C.W. Sughrue, che nel suo mestiere di investigatore privato ne ha viste di cotte e di crude, su e giù per gli Stati Uniti e al di là della frontiera del Messico, ha moglie e figlio ormai. Anche se la moglie - che ha scelto di non seguire - lavora a millecinquecento miglia di distanza, a Minneapolis, e ha portato il figlio con sé. Lui vorrebbe comunque starsene tranquillo a smaltire quella brutta ferita da arma da fuoco che gli ha lasciato l’ultima operazione sul campo: e per “smaltire” intende “sbronzarsi con gli amici fino a notte fonda”, come se un domani non dovesse esserci. Purtroppo gli amici sono anche quelli che presentano il conto più salato: ed ecco Mac spuntare all’improvviso e proporgli un nuovo caso. Sughrue non vuol proprio saperne: primo, William MacKinderick fa lo psichiatra e lui non vuole avere a che fare con dei pazzi; secondo, lui non pedina la gente per scoprire chi abbia sottratto informazioni riservate al dottore; terzo, non si dovrebbe mai lavorare per degli amici. Ma alla fine il caso lo accetta lo stesso, per la solita, cronica, indecorosa e invalicabile mancanza di quattrini; e perché a un amico di bevute, stringi stringi, non puoi dire di no nemmeno se ti stia chiedendo di scortarlo all’inferno. Quello che proprio non si aspetta è la porta della casa che sta tenendo d’occhio, aperta, e quel silenzio innaturale che proviene dall’interno...

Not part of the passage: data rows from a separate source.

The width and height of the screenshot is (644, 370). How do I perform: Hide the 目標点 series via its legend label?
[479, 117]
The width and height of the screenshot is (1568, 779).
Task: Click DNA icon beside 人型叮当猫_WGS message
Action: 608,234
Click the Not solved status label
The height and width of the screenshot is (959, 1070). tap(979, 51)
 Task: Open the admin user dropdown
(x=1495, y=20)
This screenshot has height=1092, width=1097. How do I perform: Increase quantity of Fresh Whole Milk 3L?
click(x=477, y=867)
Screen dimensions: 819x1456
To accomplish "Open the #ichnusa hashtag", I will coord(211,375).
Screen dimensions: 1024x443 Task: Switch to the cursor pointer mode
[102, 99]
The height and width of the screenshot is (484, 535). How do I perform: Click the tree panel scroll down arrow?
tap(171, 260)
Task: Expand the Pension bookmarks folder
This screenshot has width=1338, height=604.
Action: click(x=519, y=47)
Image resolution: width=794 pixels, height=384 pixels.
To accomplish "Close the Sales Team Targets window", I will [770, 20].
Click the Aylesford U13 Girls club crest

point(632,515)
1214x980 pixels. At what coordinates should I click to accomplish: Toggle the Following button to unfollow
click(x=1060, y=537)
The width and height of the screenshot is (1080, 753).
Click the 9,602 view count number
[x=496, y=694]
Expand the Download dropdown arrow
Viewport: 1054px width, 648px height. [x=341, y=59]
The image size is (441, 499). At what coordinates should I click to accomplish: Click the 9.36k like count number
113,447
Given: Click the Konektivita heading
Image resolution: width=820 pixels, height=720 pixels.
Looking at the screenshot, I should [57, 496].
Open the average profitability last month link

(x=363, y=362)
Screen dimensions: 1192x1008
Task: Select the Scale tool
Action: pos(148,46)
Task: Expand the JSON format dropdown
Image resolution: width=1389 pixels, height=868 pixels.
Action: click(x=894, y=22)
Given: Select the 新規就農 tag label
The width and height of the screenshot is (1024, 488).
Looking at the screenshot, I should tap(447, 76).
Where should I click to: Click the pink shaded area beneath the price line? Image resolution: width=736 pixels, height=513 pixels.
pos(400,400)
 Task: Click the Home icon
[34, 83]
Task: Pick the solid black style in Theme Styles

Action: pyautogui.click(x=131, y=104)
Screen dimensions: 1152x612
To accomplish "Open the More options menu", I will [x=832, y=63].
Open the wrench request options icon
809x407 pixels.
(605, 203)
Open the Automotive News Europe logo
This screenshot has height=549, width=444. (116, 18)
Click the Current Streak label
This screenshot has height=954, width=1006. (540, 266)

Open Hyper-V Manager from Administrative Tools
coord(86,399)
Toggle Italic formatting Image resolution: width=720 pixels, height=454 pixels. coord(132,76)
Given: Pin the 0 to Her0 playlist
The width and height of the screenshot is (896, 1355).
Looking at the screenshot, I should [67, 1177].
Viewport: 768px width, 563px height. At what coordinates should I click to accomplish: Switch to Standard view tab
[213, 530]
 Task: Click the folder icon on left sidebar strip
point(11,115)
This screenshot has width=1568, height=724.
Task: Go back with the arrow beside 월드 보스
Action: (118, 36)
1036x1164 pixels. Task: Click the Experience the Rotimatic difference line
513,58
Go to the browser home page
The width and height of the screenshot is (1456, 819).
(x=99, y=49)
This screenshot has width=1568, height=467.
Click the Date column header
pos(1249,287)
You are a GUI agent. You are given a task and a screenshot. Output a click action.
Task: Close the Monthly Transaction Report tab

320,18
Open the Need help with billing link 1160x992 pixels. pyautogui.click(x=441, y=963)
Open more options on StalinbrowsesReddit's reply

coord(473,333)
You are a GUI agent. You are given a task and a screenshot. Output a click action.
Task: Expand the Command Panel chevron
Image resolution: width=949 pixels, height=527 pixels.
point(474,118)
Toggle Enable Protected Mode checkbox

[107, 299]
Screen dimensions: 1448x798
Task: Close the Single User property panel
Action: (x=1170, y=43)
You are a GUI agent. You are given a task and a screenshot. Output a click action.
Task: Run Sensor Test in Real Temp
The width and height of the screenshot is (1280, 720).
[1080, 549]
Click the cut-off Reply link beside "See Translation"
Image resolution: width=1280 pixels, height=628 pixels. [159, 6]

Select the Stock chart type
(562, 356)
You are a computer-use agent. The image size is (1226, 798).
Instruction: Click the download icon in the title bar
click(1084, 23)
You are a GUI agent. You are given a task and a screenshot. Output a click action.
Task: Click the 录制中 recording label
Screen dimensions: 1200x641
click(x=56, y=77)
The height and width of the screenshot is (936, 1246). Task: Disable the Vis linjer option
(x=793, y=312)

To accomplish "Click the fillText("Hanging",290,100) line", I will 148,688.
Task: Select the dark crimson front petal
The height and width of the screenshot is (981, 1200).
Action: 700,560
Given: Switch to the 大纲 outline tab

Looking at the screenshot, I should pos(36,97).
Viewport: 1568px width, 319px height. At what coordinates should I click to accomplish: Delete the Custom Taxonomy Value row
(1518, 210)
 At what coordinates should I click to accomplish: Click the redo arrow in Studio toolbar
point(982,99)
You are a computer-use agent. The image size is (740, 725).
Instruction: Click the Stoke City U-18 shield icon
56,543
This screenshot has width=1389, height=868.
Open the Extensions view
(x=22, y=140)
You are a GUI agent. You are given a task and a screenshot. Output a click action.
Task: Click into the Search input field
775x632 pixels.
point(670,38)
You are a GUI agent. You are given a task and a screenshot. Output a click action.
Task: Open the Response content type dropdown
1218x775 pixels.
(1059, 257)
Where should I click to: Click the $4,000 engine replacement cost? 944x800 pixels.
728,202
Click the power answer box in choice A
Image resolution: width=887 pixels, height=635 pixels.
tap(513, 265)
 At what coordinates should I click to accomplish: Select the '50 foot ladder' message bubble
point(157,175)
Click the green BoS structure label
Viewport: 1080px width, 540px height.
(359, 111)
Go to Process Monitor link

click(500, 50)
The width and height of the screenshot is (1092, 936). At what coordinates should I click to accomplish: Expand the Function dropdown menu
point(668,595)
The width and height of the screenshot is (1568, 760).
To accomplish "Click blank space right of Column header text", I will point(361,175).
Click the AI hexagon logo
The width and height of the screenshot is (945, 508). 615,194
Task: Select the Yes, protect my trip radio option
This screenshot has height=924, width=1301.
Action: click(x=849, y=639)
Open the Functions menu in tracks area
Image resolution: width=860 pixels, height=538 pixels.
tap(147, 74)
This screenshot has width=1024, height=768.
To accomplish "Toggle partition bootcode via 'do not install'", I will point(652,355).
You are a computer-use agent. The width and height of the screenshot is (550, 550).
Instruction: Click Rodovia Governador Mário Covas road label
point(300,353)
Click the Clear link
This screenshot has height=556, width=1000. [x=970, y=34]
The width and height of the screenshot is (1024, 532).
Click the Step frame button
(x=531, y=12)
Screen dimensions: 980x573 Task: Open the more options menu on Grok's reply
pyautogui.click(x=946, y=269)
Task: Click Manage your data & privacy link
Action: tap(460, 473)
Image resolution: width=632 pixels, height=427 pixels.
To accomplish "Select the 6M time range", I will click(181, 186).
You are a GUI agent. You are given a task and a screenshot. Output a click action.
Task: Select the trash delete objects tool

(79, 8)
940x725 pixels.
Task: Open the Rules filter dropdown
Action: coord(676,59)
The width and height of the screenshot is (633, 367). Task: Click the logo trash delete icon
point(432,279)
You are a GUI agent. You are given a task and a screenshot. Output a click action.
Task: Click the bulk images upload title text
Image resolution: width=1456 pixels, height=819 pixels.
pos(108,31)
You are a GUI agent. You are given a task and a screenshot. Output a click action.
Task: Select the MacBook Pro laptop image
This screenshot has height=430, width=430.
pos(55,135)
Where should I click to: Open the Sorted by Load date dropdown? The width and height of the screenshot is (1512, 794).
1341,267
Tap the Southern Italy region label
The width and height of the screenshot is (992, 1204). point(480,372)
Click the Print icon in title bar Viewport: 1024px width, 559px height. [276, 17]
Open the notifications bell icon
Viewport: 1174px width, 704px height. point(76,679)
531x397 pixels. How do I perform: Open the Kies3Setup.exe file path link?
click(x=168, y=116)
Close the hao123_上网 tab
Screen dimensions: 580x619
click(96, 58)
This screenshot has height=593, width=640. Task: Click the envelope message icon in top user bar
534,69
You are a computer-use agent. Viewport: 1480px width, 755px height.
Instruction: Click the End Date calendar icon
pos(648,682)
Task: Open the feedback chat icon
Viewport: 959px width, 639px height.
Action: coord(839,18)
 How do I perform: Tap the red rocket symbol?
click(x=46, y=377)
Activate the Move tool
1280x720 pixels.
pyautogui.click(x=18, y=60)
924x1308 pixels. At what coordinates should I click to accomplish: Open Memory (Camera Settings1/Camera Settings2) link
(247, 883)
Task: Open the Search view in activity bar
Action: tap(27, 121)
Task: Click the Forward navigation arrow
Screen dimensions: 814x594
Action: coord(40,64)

C.W. Sughrue, detective scalcagnato ma pronto a tutto che abbiamo già incontrato in L’ultimo vero bacio (http://mangialibri.com/libri/l%E2%80%99ultimo-vero-bacio) e in L’anatra messicana (http://mangialibri.com/libri/l%E2%80%99anatra-messicana), si trova stavolta, più del solito, ad affrontare qualcosa di più grande di lui: altro che recupero di dati, qui il sangue scorre come acqua in un canyon, e il suo eterno acerrimo nemico - quella testaccia dura che lo porta a perseverare in un caso anche quando è ormai apertamente chiaro che si tratta di una missione in cui non si faranno prigionieri - è sempre in agguato e lui non sa come vincerlo una volta per tutte. Non che questo sia il suo problema principale: quello che gli crea più grane con la polizia, tanto per cominciare, è il suo “tenere più alla giustizia che alla legge” (caratteristica che lo vede giungere in amplissimo anticipo rispetto al Jack Reacher di Lee Child). Se della prima indagine di C.W. Sughrue è stato scritto: «Il Grande Romanzo Americano? È uscito da un pezzo, e ha per titolo L’ultimo vero bacio» (Neal Stephenson), di questa terza avventura la rivista “Time Out” ha detto: «Questo romanzo è così hardboiled che, al confronto, Ellroy e Connelly sembrano Simon e Garfunkel». Un ritorno in grande stile per un personaggio che non leggeremo mai più in una storia dedicata (a parte la fugace avventura del racconto “La scrofa messicana”, pubblicato in Italia nell’antologia einaudiana The Dark Side, a cura di Roberto Santachiara), e che comparirà l’ultima volta in compagnia dell’altro grande protagonista di Crumley, Milo Milodragovitch, nel romanzo Il confine dell’inganno.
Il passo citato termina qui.